#### PROVIDED DATA
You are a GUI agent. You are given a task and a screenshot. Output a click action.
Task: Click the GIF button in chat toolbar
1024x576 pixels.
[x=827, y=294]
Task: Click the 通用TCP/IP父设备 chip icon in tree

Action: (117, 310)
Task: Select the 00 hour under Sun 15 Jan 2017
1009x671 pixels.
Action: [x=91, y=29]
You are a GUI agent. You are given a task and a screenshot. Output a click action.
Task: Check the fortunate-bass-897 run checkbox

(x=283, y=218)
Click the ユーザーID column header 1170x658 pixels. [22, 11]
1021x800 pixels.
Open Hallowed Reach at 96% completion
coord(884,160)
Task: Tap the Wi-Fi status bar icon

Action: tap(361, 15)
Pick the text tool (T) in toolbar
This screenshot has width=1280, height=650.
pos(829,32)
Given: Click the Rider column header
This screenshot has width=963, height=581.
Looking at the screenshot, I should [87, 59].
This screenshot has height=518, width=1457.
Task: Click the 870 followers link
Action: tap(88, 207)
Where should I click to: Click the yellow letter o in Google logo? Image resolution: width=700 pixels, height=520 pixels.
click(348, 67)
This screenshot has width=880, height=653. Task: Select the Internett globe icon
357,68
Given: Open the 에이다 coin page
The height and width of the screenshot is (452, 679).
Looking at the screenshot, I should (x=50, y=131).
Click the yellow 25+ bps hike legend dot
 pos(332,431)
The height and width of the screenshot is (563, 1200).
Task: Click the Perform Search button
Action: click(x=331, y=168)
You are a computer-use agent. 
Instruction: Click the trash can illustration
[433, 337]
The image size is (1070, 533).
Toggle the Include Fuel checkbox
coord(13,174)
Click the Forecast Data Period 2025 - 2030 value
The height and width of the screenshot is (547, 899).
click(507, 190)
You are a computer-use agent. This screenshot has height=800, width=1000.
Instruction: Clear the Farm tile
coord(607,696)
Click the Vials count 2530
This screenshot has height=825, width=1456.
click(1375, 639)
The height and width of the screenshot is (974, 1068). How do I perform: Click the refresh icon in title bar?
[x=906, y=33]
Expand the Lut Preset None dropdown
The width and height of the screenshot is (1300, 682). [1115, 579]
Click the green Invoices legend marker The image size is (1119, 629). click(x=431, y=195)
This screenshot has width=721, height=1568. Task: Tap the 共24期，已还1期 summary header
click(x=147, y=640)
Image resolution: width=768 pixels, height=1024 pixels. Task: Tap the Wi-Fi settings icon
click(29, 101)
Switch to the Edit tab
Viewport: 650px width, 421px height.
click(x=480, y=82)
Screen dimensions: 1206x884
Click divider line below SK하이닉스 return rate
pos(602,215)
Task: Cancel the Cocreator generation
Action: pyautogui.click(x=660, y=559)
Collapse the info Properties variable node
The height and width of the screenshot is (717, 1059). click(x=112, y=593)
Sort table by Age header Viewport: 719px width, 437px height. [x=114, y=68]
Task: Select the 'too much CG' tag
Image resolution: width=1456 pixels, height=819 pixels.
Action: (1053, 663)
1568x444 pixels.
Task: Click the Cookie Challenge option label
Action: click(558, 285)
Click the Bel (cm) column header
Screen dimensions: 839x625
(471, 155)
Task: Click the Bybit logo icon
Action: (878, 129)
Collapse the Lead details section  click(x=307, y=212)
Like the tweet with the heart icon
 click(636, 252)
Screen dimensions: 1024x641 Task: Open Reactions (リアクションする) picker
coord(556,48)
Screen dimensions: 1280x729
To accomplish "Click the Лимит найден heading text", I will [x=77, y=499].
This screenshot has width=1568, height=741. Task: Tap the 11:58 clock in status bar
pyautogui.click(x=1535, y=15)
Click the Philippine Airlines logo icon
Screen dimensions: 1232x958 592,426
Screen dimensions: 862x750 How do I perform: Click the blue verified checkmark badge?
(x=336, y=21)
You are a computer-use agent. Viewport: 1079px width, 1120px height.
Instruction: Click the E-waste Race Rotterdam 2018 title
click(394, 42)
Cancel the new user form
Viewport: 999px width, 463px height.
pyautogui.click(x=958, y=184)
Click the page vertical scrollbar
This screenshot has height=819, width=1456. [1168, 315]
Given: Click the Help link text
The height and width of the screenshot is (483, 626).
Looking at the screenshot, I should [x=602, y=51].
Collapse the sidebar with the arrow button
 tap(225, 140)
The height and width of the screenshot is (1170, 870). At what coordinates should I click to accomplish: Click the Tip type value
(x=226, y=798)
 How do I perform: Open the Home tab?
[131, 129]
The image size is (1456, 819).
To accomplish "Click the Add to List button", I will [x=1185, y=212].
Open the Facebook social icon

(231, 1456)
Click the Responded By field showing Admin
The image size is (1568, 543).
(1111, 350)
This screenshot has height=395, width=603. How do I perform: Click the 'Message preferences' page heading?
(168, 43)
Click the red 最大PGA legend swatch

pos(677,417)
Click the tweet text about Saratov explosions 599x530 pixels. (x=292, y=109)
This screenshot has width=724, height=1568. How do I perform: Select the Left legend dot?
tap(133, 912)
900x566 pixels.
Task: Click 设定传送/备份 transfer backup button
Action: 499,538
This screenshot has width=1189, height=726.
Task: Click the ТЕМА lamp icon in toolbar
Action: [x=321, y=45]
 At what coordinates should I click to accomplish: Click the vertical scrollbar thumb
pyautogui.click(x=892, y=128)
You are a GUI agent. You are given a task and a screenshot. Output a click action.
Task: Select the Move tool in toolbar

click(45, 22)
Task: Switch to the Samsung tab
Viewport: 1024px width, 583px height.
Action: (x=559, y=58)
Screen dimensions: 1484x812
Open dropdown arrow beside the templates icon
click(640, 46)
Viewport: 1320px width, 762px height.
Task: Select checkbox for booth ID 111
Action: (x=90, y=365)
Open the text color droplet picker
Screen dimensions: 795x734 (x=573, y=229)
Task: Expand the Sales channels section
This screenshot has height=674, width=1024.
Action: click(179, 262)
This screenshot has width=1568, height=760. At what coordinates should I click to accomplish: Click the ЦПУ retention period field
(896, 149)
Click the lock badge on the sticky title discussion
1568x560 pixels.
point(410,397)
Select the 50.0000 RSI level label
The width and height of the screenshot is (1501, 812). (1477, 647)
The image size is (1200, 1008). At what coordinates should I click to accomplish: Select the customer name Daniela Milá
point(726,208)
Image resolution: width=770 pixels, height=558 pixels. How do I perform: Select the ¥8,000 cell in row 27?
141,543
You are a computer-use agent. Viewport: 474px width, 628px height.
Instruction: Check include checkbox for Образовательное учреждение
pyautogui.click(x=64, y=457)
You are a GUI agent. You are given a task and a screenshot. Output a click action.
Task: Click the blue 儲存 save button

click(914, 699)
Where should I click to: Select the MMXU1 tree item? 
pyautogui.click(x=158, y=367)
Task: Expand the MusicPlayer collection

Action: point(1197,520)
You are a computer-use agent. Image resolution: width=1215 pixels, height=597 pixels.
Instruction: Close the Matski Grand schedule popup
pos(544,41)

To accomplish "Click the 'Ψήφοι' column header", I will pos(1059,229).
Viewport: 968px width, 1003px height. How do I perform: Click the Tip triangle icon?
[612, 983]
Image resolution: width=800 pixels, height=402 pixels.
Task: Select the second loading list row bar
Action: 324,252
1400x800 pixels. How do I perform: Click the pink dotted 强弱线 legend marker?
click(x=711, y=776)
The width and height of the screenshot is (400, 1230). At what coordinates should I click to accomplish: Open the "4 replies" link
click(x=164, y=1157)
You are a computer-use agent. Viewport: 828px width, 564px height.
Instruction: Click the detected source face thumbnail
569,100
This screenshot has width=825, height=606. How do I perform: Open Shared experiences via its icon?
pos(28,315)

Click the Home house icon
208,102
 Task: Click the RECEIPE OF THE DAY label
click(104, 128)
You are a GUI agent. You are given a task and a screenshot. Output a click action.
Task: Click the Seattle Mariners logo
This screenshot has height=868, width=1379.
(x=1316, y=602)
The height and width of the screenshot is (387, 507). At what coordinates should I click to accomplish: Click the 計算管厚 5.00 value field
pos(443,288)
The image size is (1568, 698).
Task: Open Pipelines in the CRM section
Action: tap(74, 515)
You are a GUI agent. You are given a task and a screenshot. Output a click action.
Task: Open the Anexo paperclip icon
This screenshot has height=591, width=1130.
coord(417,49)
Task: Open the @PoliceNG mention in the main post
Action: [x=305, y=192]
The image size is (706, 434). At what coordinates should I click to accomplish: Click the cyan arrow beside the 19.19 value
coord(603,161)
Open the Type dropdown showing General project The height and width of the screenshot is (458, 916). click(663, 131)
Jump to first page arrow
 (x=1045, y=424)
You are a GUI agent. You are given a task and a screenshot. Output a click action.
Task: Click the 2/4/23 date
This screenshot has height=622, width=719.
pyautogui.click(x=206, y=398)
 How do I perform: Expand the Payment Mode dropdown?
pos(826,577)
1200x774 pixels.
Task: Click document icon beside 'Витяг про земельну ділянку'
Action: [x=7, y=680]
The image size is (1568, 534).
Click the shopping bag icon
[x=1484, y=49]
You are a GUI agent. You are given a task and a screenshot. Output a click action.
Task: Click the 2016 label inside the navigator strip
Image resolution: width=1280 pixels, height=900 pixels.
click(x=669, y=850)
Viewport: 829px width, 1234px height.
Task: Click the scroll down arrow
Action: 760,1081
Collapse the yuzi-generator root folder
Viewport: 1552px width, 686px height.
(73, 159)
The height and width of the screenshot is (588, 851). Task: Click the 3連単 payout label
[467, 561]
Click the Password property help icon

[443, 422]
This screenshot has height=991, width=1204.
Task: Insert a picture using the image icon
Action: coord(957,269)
########
» **ASSIGNMENT**
Line by line, check the material above for the word "Switch", then give the number of lines that hold it and nothing else.

» **RESULT BELOW**
2